Hari keberangkatan tiba, aku bergegas bangun dan bersiap seraya berdoa semoga semua baik-baik saja. Aku semangat sekali menyambut hari minggu pagi dengan senyum bahagia tapi bercampur gugup karena setelah sekian lama, aku akan bertemu denganmu, pembicara di malam mingguku, atau aku lebih suka menyebutnya sebagai bunga matahariku. Tidak tahu mengapa, yang jelas aku suka.

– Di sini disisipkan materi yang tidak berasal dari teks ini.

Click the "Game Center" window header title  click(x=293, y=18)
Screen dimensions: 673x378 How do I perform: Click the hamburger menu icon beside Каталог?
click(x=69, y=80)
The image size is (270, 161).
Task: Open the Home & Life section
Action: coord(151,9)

Degup hati tak bisa berhenti walau raga hanya duduk diam dalam kereta, hatiku seakan ingin berkata ke semua penumpang kereta "akhirnya aku akan tahu kotamu". Waktu yang berjalan ikut merasakan kebahagiaanku. Seakan setuju dengan ucapanku, sang waktu mempercepat lajunya dan akhirnya aku sampai juga di tanahmu.
Kedatangan bersambut kebahagiaan, dirimu ada untuk menjemput. Matahari terlihat cerah kala itu dan semuanya terasa biasa saja, sedikit awkward awalnya tapi lama-lama cair juga es yg menembok lama perasaan hangat itu.
Kita memilih duduk saja berdua, di kedai dekat stasiun. Kau memesan minum, dan aku mengangguk setuju dengan apapaun yang engkau pesankan untukku.
Kita tertawa, kamu bercerita, dan aku selalu membercandaimu. Masih sama ternyata, dari senyum manis bibirmu, wajah yang tegar itu, dan suara lembut nan menenangkan terbayang jelas di hati. Semua kata keluar, dari kata rindu sampai yang tidak berbentuk pun keluar seolah-olah "jangan khawatir, aku disini untukmu".
Tapi matahari sudah terlalu lelah, hingga ia turun yang menjadikan sinar sore terpancar yang mengisyaratkan bahwa aku harus kembali pulang. Aku bergegas dan bersiap ke stasiun. Berat memang, tapi kita harus kuat, pasti akan ada selalu hikmah-hikmah yang kita ambil dari kejadian-kejadian hidup. Mengutuk jarak bukanlah sebuah penyelesaian, sebab Tuhan menciptakan jarak agar manusia bisa saling menjaga dan percaya. Menjaga perasaan satu sama lain dan percaya bahwa akan ada masanya nanti kita pasti akan hidup bahagia bersama. Sebelum pulang, aku berpamitan kepadamu dengan mencurahkan semua perasaanku, dan berkata "tunggu aku, aku akan kembali pasti". Lambaian tangan menjadi isyarat aku kembali ke kotaku dan kamu kembali ke rumahmu, dan kita bersahabat dengan jarak lagi. Di bulan itu kita bertemu.